Copy the data exactly from the line that contains "Umfragen (631, 166)" through the line that contains "Crucial X10 Pro", keeping both end lines and leaving out everything else.

[Opening Source data section]

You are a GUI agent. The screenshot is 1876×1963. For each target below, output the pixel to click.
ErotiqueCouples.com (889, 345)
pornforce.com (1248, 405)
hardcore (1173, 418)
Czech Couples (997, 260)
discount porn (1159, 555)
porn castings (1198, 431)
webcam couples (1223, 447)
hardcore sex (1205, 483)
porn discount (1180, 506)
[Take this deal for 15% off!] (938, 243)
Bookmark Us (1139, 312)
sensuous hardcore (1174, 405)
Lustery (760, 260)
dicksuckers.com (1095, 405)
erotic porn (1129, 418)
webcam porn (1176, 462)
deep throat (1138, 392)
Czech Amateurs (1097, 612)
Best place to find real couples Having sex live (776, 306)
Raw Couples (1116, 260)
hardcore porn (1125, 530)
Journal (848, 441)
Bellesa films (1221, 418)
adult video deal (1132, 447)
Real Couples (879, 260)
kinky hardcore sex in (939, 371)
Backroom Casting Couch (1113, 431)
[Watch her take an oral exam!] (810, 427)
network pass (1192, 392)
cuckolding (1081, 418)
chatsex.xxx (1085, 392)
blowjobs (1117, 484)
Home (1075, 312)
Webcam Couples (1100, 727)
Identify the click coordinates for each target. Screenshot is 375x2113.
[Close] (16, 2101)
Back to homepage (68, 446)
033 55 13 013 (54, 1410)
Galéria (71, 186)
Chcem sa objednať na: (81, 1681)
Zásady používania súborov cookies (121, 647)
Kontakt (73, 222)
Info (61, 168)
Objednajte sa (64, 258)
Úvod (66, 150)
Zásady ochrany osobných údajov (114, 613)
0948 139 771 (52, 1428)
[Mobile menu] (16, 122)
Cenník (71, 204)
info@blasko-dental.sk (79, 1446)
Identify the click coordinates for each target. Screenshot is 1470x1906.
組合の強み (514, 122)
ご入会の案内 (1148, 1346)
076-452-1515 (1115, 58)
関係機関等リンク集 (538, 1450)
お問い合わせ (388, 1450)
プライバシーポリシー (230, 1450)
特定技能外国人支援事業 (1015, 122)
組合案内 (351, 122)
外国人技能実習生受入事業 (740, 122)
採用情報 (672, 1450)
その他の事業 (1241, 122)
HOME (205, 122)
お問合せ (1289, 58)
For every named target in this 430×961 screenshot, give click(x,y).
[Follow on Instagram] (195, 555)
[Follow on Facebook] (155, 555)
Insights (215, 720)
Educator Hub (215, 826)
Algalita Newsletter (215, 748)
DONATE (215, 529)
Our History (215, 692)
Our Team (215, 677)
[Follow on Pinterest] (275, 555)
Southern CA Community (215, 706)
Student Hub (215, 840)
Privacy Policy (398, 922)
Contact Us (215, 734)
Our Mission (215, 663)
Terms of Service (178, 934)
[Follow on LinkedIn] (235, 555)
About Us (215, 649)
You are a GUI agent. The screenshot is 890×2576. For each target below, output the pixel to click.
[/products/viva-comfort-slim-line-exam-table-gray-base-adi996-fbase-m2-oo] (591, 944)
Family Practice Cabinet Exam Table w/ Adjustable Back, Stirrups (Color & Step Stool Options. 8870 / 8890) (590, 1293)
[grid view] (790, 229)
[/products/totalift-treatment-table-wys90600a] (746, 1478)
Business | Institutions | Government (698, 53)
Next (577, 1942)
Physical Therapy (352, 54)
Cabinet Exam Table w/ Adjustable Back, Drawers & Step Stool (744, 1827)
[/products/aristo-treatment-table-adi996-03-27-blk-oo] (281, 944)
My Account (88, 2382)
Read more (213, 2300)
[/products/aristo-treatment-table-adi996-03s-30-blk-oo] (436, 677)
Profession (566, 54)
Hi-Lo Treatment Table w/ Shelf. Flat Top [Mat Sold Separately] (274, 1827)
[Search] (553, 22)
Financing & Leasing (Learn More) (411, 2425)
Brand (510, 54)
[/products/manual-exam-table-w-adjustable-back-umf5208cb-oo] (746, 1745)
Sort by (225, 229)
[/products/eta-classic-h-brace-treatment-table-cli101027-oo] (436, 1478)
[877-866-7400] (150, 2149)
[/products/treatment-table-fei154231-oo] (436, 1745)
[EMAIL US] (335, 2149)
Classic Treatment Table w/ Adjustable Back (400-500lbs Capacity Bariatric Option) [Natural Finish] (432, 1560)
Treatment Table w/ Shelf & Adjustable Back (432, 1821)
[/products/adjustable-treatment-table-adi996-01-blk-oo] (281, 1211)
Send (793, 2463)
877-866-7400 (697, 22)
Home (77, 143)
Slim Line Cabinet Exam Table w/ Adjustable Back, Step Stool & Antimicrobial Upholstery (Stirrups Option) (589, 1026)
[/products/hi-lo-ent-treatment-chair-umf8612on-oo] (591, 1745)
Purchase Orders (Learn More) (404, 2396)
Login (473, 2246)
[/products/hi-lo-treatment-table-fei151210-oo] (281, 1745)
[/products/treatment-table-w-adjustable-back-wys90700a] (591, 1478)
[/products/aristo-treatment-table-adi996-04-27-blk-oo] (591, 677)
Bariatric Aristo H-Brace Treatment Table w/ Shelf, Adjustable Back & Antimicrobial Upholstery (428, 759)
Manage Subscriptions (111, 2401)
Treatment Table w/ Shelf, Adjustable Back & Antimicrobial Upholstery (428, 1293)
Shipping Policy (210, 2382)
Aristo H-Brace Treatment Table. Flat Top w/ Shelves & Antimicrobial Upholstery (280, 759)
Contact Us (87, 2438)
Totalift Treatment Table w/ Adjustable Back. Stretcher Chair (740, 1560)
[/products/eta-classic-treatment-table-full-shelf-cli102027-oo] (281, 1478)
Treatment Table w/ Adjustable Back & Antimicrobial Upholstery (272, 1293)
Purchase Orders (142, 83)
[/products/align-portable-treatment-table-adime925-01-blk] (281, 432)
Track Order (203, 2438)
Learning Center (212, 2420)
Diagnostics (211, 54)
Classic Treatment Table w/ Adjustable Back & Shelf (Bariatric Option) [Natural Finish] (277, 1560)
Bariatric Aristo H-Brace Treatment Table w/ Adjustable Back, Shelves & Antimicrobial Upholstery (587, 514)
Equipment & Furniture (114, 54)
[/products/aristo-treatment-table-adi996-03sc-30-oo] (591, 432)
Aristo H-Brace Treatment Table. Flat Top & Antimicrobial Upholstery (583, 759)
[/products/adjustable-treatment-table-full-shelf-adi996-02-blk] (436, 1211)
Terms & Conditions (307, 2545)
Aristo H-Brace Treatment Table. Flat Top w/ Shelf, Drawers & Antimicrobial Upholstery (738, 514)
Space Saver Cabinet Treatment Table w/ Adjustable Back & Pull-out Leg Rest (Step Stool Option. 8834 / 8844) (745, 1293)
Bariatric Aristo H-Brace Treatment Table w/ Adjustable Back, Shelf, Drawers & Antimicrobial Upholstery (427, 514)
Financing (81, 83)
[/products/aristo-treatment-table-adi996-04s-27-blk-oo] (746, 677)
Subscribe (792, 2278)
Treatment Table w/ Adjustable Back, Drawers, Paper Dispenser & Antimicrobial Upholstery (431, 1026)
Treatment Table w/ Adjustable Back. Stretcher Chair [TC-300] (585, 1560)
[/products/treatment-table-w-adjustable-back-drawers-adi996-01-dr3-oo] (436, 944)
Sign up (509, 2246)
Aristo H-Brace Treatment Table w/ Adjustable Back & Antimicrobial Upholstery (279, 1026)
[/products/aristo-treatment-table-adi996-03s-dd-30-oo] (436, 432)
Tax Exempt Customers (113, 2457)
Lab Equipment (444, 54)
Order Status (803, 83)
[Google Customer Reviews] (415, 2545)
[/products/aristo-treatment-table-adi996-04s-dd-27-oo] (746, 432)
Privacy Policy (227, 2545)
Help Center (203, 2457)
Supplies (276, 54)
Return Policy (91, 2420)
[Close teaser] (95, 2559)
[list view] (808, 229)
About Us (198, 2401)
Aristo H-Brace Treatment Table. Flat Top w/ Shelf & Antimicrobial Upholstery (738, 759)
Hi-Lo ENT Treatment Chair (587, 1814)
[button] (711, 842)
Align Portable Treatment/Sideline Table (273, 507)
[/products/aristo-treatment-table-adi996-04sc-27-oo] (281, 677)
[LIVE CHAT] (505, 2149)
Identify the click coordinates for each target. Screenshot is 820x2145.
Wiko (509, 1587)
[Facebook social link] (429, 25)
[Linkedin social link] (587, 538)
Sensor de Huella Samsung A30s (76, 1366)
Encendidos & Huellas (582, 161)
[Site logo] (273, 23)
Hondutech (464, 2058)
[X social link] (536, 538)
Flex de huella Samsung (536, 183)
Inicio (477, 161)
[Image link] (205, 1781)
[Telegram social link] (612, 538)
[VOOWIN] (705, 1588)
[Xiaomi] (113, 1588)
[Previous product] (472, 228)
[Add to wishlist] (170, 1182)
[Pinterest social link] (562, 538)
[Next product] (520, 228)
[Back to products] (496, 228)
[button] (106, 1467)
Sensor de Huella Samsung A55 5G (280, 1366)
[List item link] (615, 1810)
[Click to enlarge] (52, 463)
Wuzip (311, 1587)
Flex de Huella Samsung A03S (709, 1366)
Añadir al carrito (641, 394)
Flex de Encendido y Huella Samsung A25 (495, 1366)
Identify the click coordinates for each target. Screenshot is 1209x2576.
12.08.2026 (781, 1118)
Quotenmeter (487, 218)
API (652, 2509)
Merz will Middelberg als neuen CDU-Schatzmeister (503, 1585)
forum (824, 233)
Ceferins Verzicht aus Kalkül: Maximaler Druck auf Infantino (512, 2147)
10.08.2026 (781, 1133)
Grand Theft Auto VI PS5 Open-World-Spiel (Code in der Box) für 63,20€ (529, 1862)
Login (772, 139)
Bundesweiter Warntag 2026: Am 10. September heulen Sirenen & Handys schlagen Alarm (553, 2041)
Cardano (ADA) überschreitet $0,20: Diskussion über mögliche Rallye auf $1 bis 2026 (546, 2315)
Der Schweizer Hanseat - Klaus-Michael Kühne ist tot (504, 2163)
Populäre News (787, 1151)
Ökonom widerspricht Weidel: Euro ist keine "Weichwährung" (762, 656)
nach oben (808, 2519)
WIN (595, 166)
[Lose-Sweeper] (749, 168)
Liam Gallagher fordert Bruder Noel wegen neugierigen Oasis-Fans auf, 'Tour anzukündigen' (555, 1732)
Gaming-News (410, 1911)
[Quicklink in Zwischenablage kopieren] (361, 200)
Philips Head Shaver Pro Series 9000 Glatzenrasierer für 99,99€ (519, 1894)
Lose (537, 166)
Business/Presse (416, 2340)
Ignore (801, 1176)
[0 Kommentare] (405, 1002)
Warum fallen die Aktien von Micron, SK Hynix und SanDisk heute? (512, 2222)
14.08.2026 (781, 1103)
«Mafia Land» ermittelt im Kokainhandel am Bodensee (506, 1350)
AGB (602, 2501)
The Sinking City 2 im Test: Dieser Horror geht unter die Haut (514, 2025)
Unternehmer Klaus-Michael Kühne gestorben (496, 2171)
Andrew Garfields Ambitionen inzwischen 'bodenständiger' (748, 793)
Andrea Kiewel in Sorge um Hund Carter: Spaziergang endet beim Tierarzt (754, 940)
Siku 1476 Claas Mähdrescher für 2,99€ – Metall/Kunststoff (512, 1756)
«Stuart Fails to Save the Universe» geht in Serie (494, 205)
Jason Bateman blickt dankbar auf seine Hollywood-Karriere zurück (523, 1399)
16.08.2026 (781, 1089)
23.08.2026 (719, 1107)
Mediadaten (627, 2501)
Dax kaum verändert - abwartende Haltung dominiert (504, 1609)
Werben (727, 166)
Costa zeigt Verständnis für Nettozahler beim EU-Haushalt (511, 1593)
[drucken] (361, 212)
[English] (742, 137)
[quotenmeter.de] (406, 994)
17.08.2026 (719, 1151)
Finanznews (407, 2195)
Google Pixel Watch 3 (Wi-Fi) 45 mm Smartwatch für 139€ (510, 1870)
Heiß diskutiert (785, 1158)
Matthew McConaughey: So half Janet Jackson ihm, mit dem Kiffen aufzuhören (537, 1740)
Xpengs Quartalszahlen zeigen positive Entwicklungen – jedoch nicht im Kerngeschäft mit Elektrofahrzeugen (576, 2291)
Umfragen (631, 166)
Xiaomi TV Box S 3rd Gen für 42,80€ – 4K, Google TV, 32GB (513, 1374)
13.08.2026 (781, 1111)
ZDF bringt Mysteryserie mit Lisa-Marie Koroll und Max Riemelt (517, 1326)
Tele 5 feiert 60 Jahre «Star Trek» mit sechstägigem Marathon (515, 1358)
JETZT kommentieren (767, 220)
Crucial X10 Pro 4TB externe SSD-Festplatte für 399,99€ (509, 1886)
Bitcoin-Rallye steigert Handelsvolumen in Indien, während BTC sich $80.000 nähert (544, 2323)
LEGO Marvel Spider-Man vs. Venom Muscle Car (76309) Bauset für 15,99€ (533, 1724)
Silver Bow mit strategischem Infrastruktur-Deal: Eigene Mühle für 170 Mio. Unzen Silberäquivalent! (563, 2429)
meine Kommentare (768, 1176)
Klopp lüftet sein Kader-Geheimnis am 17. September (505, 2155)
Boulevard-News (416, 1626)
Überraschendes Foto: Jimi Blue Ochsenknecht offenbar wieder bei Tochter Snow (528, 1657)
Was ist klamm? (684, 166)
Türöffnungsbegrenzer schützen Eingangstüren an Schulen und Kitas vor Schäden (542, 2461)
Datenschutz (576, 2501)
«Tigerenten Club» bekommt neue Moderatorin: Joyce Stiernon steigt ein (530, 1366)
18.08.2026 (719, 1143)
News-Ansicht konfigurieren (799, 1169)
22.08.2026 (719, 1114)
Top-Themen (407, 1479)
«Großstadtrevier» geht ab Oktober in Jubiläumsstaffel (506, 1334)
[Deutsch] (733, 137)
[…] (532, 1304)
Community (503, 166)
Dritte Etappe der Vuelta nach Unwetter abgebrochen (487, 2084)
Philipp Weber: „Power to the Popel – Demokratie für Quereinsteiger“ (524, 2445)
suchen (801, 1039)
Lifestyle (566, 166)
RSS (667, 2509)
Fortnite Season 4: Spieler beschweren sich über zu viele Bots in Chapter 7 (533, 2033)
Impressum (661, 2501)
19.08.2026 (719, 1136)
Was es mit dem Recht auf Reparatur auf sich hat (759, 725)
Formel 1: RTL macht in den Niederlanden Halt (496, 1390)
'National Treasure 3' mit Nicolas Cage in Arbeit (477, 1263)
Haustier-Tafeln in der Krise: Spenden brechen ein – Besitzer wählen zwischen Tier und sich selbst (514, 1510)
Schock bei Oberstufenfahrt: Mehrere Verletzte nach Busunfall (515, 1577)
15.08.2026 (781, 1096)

[Closing Source data section]

Task result ::
Umfragen (631, 166)
Xiaomi TV Box S 3rd Gen für 42,80€ – 4K, Google TV, 32GB (513, 1374)
13.08.2026 (781, 1111)
ZDF bringt Mysteryserie mit Lisa-Marie Koroll und Max Riemelt (517, 1326)
Tele 5 feiert 60 Jahre «Star Trek» mit sechstägigem Marathon (515, 1358)
JETZT kommentieren (767, 220)
Crucial X10 Pro 4TB externe SSD-Festplatte für 399,99€ (509, 1886)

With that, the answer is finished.